Legislators had been angered by a deal to establish a court of final appeal to replace the Privy Council after the 1997 Chinese takeover. Chris Patten, the Governor, personally lobbied wavering members of the Legislative Council before yesterday's marathon debate, describing the vote as the major test of his administration.
On the eve of the debate he said that if the agreement was voted down, "all bets would be off and the only certainty facing us would be a judicial vacuum in Hong Kong after 1997".
Martin Lee, leader of the Democratic Party and the most vocal opponent of the Sino-British agreement, accused the government of intimidation and employing "shameful tactics" to secure the deal.
Opponents were angered by a clause which allows ''acts of state'' to be removed from the new court's jurisdiction, permitting such largely undefined acts to be judged by politicians in Peking. Second, they objected to the establishment of the court on 1 July 1997, the day China takes over the territory, arguing that this undermined its prospects of establishing a more independent status. Third, there was concern over the agreement to allow only one overseas judge to sit on the court's bench, a provision which appears to contradict the 1984 Sino-British agreement on the transfer of Hong Kong's sovereignty which stipulated that the new court could "as required invite judges from other common-law jurisdictions to sit on the court of final appeal".

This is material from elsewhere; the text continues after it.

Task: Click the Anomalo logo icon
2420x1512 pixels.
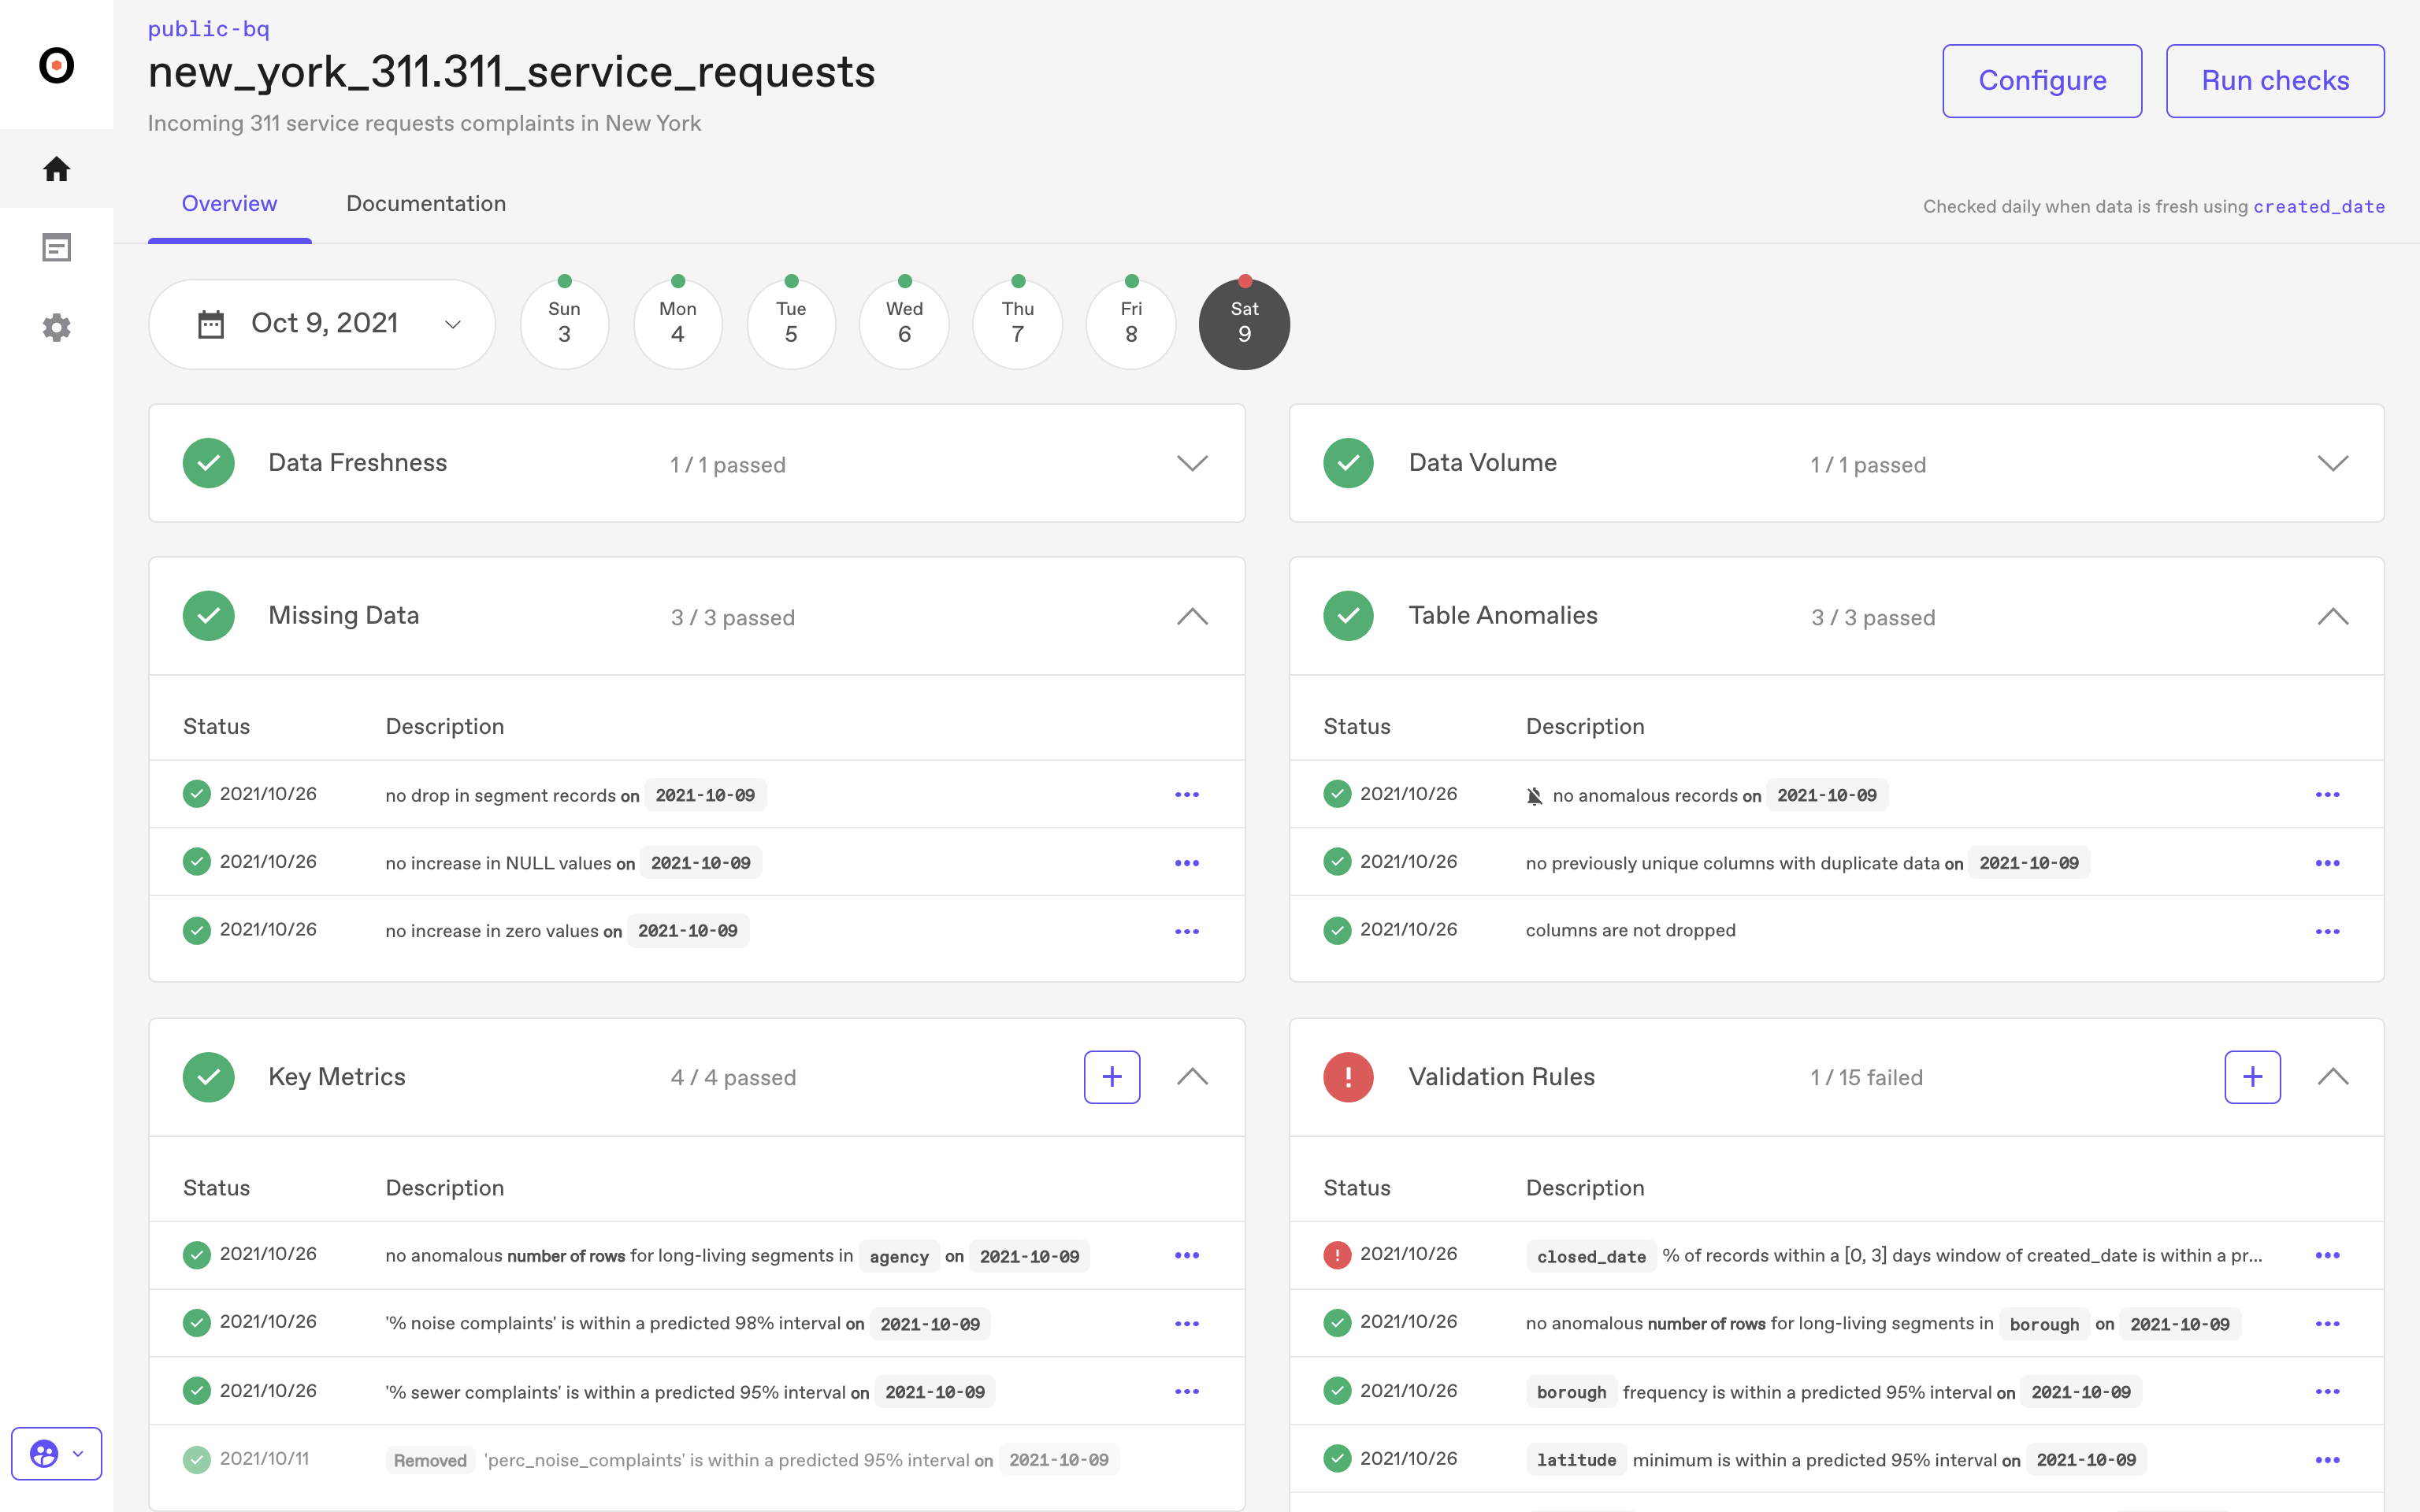Action: [x=56, y=66]
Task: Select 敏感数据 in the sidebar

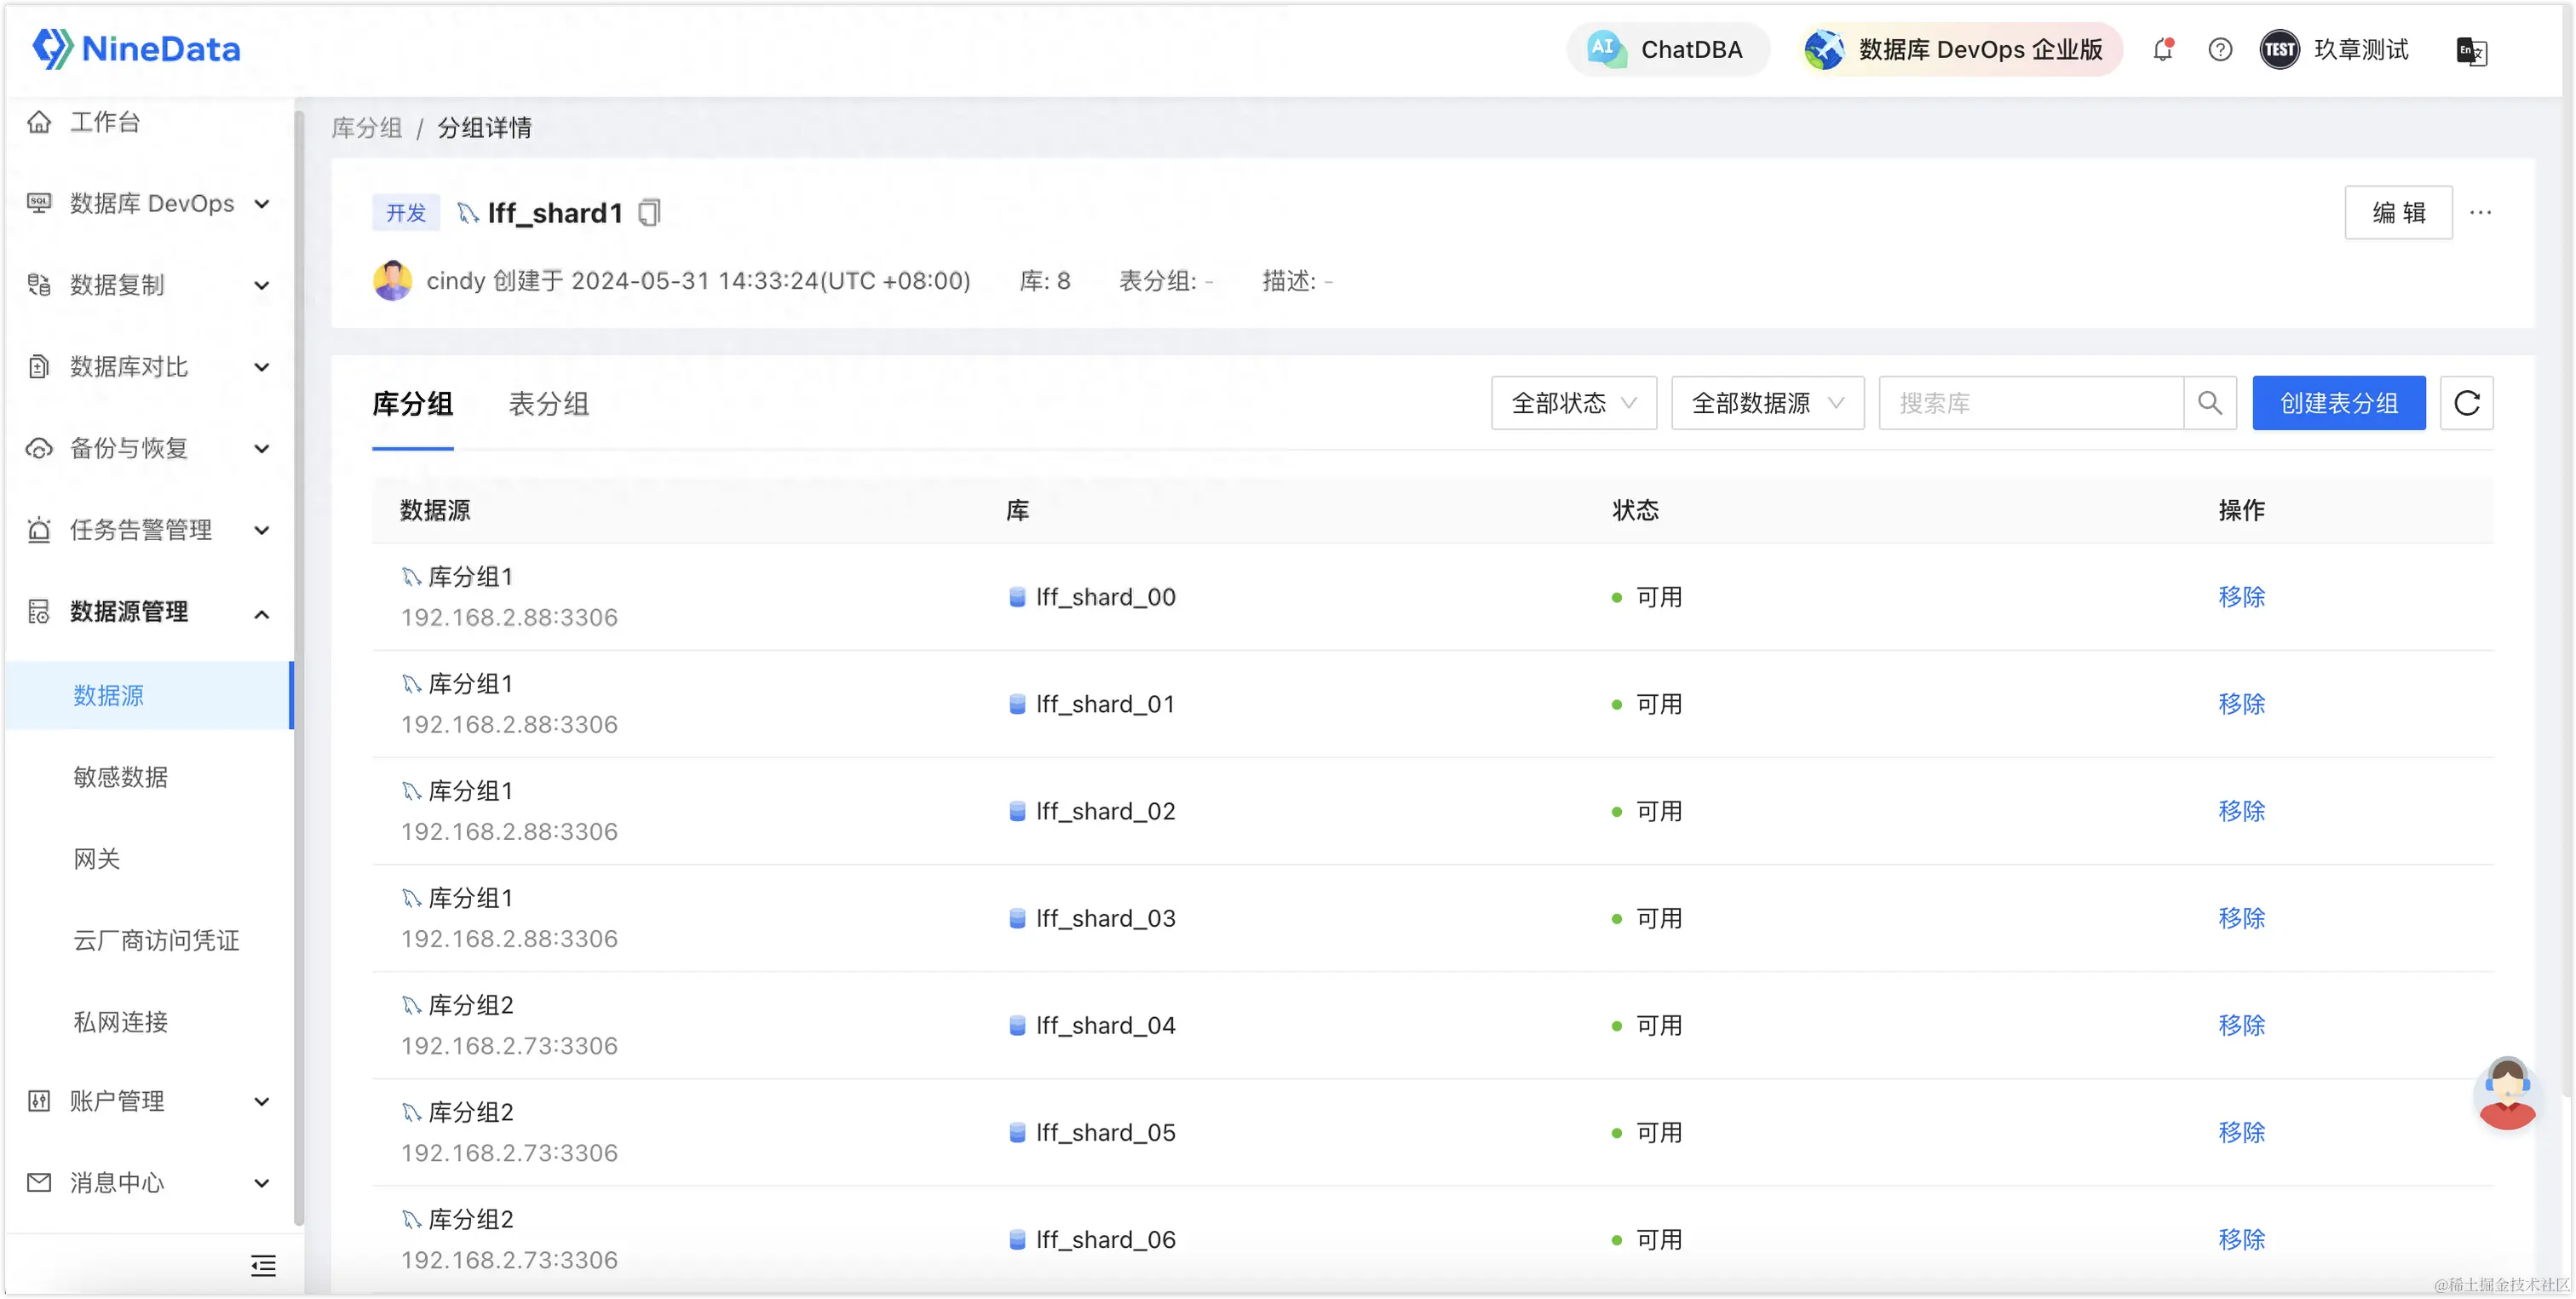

Opponents of the government say that the reference to judges in the plural is a clear indication that it was never intended to allow only one foreign judge to sit on the bench. Yesterday that issue posed the most serious challenge to the agreement's passage as councillors from the Liberal Party, the biggest group in the chamber, threatened to block it.
However the majority of party members, most of whom are part of the old colonial elite sitting in the legislature thanks to appointment by the Governor, broke ranks and voted with the government. Their leader, Allen Lee, fresh from a visit to Peking, gave an early indication of the party's about-face when he said that they would vote with the government because "having an agreement is better than having no agreement".